* Begin TEXT TO READ *
Reading Protest and Progress is to read an instant classic. It is a detailed, well-annotated account of the history of the Seventh-day Adventist Church as it relates to its African American members.
The author, Calvin B. Rock, is retired after serving as a general vice president of the General Conference, president of Oakwood University, and chair of several important boards and committees. His is a voice of credibility. Beyond that, Rock is a bridge between Adventist past and its present. His maternal grandmother, Etta Littlejohn Bradford, was among the first 16 students to enroll in Oakwood Industrial School (now Oakwood University).
With amazing (and sometimes overwhelming) detail, the author traces the positions of White Adventist pioneers—almost all of whom were abolitionists—comparing them with later administrators, most of whom practiced, though they did not publicly advocate, separation between Blacks and Whites. In the process he tells the stories of such captivating personalities as Charles Kinny, Lewis Sheafe, James Howard, and W. H. Green, who worked, with varying degrees of success, to bring the races closer together.
* End TEXT TO READ *
(PROBLEM SET)
**1)** From the review of Protest and Progress, reproduce word for word the passage that starts with the words containing "The author, Calvin" and ends with "(now Oakwood University).".
**2)** Carry on the review of Protest and Progress from the point where it stops.
* Begin DATA SECTION *
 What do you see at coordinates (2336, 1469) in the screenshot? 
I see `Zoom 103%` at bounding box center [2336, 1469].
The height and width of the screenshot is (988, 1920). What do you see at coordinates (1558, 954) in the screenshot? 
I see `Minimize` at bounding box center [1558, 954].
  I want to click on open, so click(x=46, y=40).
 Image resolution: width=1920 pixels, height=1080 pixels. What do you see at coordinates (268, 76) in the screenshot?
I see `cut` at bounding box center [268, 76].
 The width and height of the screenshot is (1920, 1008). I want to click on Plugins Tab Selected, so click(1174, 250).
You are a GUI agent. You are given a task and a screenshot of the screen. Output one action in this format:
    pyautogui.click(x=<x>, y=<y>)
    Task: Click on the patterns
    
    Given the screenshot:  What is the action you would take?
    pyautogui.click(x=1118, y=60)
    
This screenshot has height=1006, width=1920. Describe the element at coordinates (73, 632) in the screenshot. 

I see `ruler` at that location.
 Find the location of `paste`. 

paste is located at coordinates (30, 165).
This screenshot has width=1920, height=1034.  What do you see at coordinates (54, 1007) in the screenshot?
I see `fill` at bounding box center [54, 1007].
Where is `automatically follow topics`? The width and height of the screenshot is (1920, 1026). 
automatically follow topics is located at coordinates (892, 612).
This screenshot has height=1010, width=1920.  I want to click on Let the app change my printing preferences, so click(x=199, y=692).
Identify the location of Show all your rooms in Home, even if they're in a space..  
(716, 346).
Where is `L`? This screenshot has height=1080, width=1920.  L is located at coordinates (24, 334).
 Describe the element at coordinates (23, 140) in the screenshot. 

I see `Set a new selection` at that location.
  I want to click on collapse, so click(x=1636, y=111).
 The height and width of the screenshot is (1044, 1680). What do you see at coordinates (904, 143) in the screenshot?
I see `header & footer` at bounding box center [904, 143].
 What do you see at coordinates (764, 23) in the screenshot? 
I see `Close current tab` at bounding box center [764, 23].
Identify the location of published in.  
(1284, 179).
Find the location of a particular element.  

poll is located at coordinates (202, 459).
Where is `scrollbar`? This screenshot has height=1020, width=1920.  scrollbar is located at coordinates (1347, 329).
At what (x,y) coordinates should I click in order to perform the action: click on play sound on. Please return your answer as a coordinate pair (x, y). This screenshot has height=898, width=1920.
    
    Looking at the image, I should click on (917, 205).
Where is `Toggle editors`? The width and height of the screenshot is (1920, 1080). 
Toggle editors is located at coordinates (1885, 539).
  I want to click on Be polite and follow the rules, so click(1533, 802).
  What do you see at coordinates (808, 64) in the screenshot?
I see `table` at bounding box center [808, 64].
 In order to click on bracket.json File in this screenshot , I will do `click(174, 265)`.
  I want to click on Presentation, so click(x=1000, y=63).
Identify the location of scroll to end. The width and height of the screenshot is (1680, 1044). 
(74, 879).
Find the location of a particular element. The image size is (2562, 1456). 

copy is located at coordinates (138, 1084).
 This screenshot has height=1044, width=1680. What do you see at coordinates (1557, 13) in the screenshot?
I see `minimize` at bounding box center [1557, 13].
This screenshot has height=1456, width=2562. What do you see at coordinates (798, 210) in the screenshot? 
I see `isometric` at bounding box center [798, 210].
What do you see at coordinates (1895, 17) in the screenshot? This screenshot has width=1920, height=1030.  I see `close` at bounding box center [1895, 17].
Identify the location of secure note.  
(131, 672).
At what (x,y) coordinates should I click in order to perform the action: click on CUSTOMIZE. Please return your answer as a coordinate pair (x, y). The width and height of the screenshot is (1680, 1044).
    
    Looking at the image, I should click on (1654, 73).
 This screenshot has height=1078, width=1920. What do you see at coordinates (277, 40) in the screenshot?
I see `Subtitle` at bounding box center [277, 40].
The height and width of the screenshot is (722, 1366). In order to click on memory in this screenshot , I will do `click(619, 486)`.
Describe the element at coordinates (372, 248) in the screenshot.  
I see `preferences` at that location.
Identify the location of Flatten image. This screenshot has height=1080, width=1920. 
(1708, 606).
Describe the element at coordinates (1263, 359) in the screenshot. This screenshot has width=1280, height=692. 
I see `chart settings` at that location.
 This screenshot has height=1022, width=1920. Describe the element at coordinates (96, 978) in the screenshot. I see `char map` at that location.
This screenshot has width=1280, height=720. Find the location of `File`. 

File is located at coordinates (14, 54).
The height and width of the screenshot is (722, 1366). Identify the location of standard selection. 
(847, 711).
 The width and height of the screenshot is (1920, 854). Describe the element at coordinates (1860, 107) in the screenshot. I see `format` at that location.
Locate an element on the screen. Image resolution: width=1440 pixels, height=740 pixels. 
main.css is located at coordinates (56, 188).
* End DATA SECTION *
(SOLVED TASKS)
**1)**
The author, Calvin B. Rock, is retired after serving as a general vice president of the General Conference, president of Oakwood University, and chair of several important boards and committees. His is a voice of credibility. Beyond that, Rock is a bridge between Adventist past and its present. His maternal grandmother, Etta Littlejohn Bradford, was among the first 16 students to enroll in Oakwood Industrial School (now Oakwood University).

**2)**
The story of Black inclusion in the life and leadership of the Seventh-day Adventist Church reflects in many ways the experience of African Americans in the wider population in the United States. Through the last half of the nineteenth century and the first half of the twentieth, Black and White individuals in both spheres were expected to know their place and behave accordingly.
But the gospel’s imperatives of equality and inclusion permeate the book, which is divided into three parts: The Protest Movements, The Challenge Ahead, and Appendices.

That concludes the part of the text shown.